- [WHAT TO PRODUCE]: Copy out the records precisely, omitting pictures.

- [RECORDED DATA]:

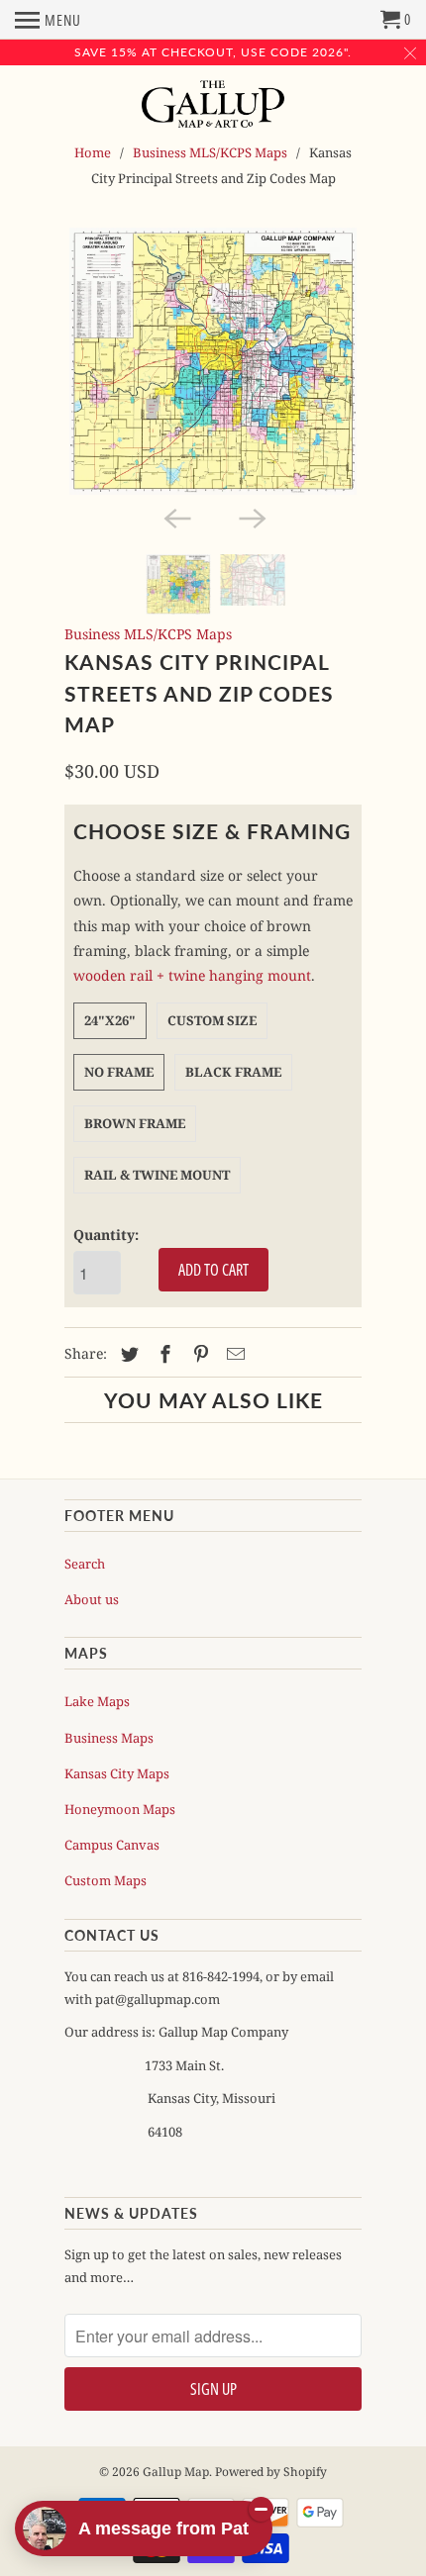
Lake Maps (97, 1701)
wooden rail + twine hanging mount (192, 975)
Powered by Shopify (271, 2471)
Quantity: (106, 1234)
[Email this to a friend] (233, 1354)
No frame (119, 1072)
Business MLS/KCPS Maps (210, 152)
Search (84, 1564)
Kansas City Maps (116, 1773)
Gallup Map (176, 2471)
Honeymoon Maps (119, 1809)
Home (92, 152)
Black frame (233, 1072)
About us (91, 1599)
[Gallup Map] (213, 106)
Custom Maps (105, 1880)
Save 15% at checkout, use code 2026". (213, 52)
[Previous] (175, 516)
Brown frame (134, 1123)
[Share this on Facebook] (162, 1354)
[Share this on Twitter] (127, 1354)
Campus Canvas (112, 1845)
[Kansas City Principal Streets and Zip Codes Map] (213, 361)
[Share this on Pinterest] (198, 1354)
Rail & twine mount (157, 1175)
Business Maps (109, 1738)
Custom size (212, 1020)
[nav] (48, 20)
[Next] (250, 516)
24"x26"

- [WRITTEN ANSWER]:
Lake Maps (97, 1701)
wooden rail + twine hanging mount (192, 975)
Powered by Shopify (271, 2471)
Quantity: (106, 1234)
[Email this to a friend] (233, 1354)
No frame (119, 1072)
Business MLS/KCPS Maps (210, 152)
Search (84, 1564)
Kansas City Maps (116, 1773)
Gallup Map (176, 2471)
Honeymoon Maps (119, 1809)
Home (92, 152)
Black frame (233, 1072)
About us (91, 1599)
[Gallup Map] (213, 106)
Custom Maps (105, 1880)
Save 15% at checkout, use code 2026". (213, 52)
[Previous] (175, 516)
Brown frame (134, 1123)
[Share this on Facebook] (162, 1354)
[Share this on Twitter] (127, 1354)
Campus Canvas (112, 1845)
[Kansas City Principal Streets and Zip Codes Map] (213, 361)
[Share this on Pinterest] (198, 1354)
Rail & twine mount (157, 1175)
Business Maps (109, 1738)
Custom size (212, 1020)
[nav] (48, 20)
[Next] (250, 516)
24"x26"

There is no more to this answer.